Directions for this task - Output the lines of the records below exactly as they appear, starting from the line with "Where should I click to: Tick" and ending with the line with "[x=42, y=27]", both included.
>> BEGIN
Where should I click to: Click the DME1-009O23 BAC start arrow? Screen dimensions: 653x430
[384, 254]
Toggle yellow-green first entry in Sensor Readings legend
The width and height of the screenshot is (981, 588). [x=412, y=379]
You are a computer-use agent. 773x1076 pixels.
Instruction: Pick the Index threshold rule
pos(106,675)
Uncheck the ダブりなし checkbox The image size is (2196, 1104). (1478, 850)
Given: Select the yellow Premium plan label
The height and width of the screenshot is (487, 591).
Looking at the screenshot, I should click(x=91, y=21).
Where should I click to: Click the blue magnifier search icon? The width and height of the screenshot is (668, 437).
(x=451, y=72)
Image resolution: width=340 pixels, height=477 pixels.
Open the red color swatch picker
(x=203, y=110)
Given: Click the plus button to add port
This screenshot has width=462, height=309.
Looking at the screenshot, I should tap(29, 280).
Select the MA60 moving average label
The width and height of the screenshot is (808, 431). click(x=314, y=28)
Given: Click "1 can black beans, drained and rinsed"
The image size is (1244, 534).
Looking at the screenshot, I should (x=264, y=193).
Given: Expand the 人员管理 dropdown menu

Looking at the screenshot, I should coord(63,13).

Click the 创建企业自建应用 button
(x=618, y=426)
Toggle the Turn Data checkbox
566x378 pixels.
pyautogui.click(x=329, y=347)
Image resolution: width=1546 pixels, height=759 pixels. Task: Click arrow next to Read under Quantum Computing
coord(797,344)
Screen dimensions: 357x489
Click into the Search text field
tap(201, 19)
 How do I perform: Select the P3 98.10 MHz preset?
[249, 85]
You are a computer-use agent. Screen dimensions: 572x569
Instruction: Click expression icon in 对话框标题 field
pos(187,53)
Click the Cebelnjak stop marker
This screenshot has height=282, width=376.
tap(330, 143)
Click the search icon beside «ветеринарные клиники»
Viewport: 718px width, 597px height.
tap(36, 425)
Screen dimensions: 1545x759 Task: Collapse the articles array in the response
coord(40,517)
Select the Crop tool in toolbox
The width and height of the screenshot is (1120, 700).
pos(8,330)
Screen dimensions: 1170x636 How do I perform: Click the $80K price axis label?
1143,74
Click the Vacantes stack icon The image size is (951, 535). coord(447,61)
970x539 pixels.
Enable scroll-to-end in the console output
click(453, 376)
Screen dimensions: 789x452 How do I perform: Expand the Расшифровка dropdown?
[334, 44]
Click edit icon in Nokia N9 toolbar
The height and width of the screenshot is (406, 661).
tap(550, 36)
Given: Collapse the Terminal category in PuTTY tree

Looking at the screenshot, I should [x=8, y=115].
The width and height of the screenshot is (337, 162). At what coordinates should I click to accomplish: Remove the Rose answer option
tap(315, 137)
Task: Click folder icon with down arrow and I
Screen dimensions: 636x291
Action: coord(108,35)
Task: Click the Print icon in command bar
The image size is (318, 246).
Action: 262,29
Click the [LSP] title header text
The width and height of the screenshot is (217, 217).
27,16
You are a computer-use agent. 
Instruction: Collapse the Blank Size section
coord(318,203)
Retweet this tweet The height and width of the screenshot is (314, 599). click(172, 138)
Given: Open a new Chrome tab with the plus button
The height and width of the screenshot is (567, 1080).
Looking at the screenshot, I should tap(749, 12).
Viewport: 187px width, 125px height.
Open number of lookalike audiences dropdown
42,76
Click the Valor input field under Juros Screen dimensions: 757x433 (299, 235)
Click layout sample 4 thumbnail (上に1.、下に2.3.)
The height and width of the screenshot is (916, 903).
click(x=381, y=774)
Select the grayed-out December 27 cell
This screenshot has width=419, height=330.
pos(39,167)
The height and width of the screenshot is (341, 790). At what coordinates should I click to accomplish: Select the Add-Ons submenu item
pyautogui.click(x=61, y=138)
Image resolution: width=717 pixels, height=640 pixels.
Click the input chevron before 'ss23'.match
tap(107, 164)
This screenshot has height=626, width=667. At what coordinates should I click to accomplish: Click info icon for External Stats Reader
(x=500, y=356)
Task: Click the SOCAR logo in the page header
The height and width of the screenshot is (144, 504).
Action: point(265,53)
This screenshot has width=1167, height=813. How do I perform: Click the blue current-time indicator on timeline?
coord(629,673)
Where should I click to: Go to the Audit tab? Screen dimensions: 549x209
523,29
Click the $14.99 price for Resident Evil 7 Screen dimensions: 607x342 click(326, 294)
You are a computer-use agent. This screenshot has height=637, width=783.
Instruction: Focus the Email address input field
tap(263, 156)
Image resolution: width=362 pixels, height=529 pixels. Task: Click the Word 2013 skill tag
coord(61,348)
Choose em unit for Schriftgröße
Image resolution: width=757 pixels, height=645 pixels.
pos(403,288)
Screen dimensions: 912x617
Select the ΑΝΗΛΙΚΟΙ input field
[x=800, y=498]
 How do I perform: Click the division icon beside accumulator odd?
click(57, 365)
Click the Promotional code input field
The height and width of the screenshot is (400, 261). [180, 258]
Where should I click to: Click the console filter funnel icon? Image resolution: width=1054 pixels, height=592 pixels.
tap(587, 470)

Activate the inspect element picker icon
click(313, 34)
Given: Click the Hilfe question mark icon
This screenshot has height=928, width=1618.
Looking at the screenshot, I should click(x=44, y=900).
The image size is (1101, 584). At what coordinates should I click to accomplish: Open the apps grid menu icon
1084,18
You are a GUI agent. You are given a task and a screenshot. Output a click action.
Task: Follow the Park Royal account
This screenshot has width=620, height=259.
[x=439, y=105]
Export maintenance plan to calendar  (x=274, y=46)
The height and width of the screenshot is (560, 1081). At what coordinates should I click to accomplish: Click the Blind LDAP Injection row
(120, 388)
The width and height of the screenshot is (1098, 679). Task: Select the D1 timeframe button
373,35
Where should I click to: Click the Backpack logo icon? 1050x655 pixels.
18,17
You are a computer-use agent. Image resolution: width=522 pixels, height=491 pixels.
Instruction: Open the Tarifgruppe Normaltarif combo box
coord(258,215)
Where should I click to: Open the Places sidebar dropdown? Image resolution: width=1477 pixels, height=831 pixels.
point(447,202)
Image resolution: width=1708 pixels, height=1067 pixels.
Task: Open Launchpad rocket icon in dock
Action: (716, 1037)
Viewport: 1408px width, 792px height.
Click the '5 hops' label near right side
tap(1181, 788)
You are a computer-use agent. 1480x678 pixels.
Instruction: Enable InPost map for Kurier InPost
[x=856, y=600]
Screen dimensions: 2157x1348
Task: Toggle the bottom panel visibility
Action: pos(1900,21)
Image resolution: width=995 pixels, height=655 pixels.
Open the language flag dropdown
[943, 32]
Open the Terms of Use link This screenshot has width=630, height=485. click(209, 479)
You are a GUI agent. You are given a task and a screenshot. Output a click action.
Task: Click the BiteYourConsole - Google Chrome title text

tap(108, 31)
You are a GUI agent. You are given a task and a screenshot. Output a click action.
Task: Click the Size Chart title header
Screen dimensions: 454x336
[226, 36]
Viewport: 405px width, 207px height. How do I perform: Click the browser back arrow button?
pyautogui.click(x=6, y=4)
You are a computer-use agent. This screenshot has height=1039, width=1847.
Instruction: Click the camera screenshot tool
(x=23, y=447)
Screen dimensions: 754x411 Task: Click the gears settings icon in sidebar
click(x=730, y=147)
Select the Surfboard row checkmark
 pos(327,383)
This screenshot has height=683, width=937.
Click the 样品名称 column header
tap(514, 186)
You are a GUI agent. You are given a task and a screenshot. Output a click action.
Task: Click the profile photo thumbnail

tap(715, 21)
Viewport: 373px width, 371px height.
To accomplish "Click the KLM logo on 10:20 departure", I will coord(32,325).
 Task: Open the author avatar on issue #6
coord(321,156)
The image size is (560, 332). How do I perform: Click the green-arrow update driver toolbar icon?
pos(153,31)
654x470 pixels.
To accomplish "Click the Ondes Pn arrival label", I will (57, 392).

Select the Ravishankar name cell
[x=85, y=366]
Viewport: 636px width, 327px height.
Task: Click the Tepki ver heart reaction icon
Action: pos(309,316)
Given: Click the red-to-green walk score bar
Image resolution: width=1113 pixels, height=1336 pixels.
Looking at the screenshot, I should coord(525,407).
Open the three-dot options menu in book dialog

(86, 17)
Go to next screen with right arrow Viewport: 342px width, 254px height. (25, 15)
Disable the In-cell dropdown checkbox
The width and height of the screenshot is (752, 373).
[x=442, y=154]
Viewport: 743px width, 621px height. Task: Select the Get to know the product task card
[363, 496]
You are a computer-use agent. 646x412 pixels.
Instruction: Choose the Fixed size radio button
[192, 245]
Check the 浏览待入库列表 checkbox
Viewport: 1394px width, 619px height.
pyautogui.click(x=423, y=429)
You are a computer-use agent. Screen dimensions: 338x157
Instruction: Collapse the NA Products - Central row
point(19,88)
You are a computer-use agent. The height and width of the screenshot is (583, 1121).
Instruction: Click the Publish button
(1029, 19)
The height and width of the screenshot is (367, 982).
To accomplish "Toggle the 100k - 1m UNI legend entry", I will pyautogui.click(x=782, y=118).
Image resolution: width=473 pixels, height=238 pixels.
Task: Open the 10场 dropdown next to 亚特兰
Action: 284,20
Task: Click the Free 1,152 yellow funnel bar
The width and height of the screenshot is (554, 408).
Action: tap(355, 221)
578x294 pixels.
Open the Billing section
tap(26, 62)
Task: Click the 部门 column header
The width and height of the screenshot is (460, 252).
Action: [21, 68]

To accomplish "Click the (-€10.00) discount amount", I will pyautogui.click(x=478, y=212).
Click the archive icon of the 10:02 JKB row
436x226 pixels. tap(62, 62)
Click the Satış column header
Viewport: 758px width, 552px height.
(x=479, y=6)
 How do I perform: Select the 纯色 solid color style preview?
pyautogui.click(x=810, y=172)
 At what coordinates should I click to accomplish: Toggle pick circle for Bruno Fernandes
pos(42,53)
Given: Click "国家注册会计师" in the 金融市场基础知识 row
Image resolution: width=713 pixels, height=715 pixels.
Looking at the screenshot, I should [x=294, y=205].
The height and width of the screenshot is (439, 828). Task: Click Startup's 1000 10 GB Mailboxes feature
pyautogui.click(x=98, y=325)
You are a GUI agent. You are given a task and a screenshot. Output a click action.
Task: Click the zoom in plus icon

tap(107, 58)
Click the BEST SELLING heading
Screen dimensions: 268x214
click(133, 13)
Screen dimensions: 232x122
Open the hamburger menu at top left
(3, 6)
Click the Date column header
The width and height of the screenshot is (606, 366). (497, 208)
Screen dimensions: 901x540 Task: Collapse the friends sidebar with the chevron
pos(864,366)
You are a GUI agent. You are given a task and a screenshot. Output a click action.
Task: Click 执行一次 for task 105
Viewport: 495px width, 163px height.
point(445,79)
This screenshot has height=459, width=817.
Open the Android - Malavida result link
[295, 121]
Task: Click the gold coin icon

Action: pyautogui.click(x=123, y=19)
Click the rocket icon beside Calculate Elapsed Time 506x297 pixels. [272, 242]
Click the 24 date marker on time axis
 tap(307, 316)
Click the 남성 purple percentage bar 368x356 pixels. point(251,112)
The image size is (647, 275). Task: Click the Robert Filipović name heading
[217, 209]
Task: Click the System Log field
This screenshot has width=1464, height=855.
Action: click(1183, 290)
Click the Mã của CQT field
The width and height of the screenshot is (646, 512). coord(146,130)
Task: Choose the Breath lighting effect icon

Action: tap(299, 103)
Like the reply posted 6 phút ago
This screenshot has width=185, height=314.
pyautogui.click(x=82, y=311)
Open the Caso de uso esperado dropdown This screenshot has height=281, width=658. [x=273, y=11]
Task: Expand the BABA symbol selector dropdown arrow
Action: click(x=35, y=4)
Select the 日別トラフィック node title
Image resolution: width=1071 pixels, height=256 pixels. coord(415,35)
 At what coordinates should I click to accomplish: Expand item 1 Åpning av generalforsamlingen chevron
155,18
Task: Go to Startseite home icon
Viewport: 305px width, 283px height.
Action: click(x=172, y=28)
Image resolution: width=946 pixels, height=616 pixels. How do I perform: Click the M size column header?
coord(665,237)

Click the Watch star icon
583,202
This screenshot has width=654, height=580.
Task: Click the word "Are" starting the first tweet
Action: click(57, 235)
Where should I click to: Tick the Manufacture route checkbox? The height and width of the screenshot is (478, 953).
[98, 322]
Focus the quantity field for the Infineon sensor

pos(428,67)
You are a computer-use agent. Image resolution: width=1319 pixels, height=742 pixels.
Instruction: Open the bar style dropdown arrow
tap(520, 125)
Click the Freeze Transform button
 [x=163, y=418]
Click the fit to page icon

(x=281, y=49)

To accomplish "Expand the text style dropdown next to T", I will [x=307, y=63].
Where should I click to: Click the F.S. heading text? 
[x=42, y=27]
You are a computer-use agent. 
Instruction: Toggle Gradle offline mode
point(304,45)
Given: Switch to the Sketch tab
>> END
Result of the exercise -
Where should I click to: Tick the Manufacture route checkbox? The height and width of the screenshot is (478, 953).
[98, 322]
Focus the quantity field for the Infineon sensor

pos(428,67)
You are a computer-use agent. Image resolution: width=1319 pixels, height=742 pixels.
Instruction: Open the bar style dropdown arrow
tap(520, 125)
Click the Freeze Transform button
 [x=163, y=418]
Click the fit to page icon

(x=281, y=49)

To accomplish "Expand the text style dropdown next to T", I will [x=307, y=63].
Where should I click to: Click the F.S. heading text? 
[x=42, y=27]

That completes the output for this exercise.